Ternyata, bukan hanya Ferdy Sambo, seorang jenderal yang pernah dihukum mati oleh hakim. Jauh sebelum Sambo, ada jenderal lain yang pernah menerima vonis mati.

Apakah detikers tahu tokoh tersebut? Berikut detikSumut berikan faktanya!

Dalam sejarah kepolisian di Indonesia, Ferdy Sambo bukan satu-satunya yang diberikan vonis mati dalam persidangan. Brigadir Jenderal Raden Seogeng Soetarto menjadi jenderal pertama yang dijatuhi hukuman mati.

Seogeng Soetarto lahir pada 11 Juni 1918 di Jatilawang, Purwokerto. Seogeng Soetarto tercatat menjadi anggota milisi Pesindo (Pemuda Sosialis Indonesia), ketua Partai Buruh Kutoarjo, dan Wakil Kepala Polisi Kutoarjo pada masa perang kemerdekaan.

Setelah melewati masa perang kemerdekaan Seogeng Soetarto kemudian diberikan amanah untuk memimpin Kepolisian di Semarang. Dalam buku Revolusi Nasional 1945 di Semarang karya Moehkardi menjelaskan bahwa dalam mengimbangi pasukan sekutu, Indonesia akhirnya meleburkan seluruh potensi tempur di Semarang menjadi satu dalam kesatuan polisi. Penamaan pasukan tempur itu adalah Polisi Tituler.

Akibatnya, rencana itu membuahkan hasil terciptanya pasukan polisi sebanyak empat kompi di Semarang.
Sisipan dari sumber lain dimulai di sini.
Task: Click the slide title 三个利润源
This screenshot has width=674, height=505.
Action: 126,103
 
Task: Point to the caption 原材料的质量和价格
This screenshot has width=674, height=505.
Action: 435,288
"Dengan cara demikian, pada waktu itu di Semarang bisa tersusun pasukan polisi sebesar empat kompi di bawah pimpinan Komisaris Polisi Soetarto," tulis Moehkardi.

Memoar Hario Kecik mencatat bahwa Seogeng Soetarto adalah pejuang 1945 yang jujur, seorang intelektual berprinsip yang konsekuen. Hal tersebut disampaikan Mayjen TNI (Purn) Soehario Padmodiwirio.

Karena itu Bung Karno memberi kepercayaan penuh kepadanya. Ia ditugaskan di bidang intelijen. Dalam rangka penugasannya itulah saya kenal dia. Pernah kami berdua bertugas mengawal Bung Karno ke luar negeri: Tokyo, Wina, Paris, dan Roma," kata Suhario.

Kiprah Seogeng Soetarto nyatanya tak dipandang sebelah mata. Ken Conboy mengatakan dalam buku Intel: Menguak Tabir Dunia Intelijen Indonesia bahwa Seogeng Soetarto pernah menjadi Kepala Intelijen Kepolisian. Seogeng Soetarto dinilai Ken Conboy sebagai pendukung setia Sukarno, sehingga dia diangkat menjadi anggota Dewan Pertimbangan Agung (DPA). Prestasi Seogeng Soetarto lainnya adalah Kepala Staf Badan Pusat Intelijen (BPI).

Hancurnya Karir Seogeng Soetarto

Genosida G30SPKI membuat banyak pihak merugi, tak terkecuali Seogeng Soetarto. Desus yang beredar bahwa Seogeng Soetarto merupakan didikan Pono, seorang pejabat di Biro Chusus PKI.

Dalam buku berjudul Dalih Pembunuhan Massal: Gerakan 30 September dan Kudeta Suharto karya John Roosa disebutkan bahwa menjadi suatu hal yang lazim apabila beberapa personel militer menyokong PKI sebab mendukung setiap kampanye militer yang dilancarkan Soekarno.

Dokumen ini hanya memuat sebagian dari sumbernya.